Tuesday, July 24, 2007

pride & prejudice, sans jane austen, pt 2

so i'll continue the saga...

after telling the uk court story, i ask bob if he can see the correllation between the two situations. he responds that the poor foster girl is a victim, and that the judge was wrong, but that the reason he was wrong is merely because she's a child. to him, the two dads that had begun our discussion are adults, and therefore cannot be victims. they have the ability to choose their license plate, and to him, shouldn't, because they're asking for trouble.

yep, those women and gays, they're just asking for it, by doing crazy things like buying vanity plates and wearing frilly underwear. they're just tempting those innocent hate-mongers to do something horrid to them. how dare they?!?

from there, the discussion quickly spiralled drainwards. i ask him how he can say that gays are asking for trouble by being themselves? he responds with a comment to which i must first add a little backstory.

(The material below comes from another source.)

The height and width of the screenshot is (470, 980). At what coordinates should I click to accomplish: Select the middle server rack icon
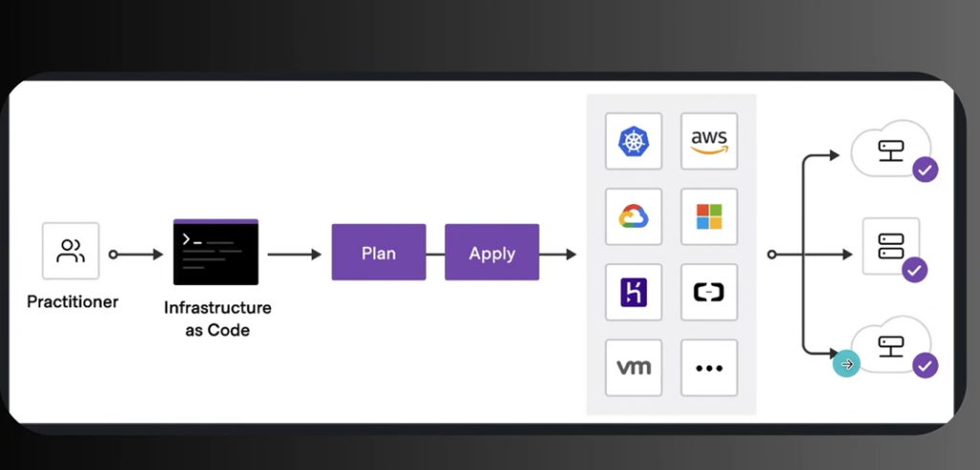pos(891,246)
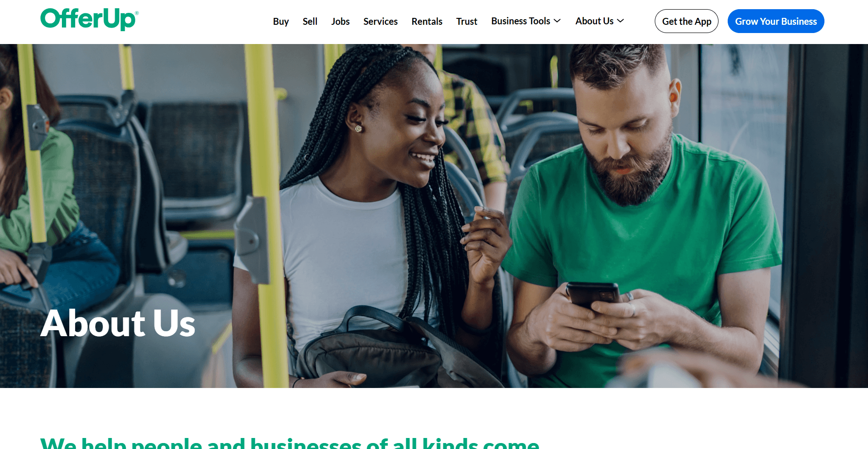Go to the Sell link
Image resolution: width=868 pixels, height=449 pixels.
[310, 22]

a few years ago, joe & dan, aforementioned couple, came out to a party with a group of girls in our neighborhood. said party was fairly lame, so we all decided to trek the two blocks back to my apartment to hang out on our own. while walking back, an SUV stopped in the middle of the street and two large men jumped out, yelled they were 'looking for' joe & dan, and proceeded to assault them, unprovoked, on the sidewalk. it was one of the most traumatic experiences of my life, and i can't even begin to understand how much more difficult it was for them. neither of them had ever even been in a fight before, let alone the victims of violent gay bashing. discrimination prevailed every step they took, from the attitude of the police, who insisted joe & dan must've done something to provoke the attack, to the hours in the er, where we were shoved into a private holding room (we were told the blood was scaring the other people in the waiting area), to the fact that my witness statement was the only one counted as testimony, and later the reduction of sentencing to probation by the judge due to an incompetent public defender. never mind the fact that dan's mother is a lawyer and refused to help, and my (former) girlfriend's father asked us what they were doing to incite an attack ('were they holding hands?' he asked before proceeding to tell us to let that be a lesson to us to be careful and discreet in public.) not that it matters, but they weren't even walking next to one another. their only 'crime' was being gay on the sidewalk at 1 or so in the morning.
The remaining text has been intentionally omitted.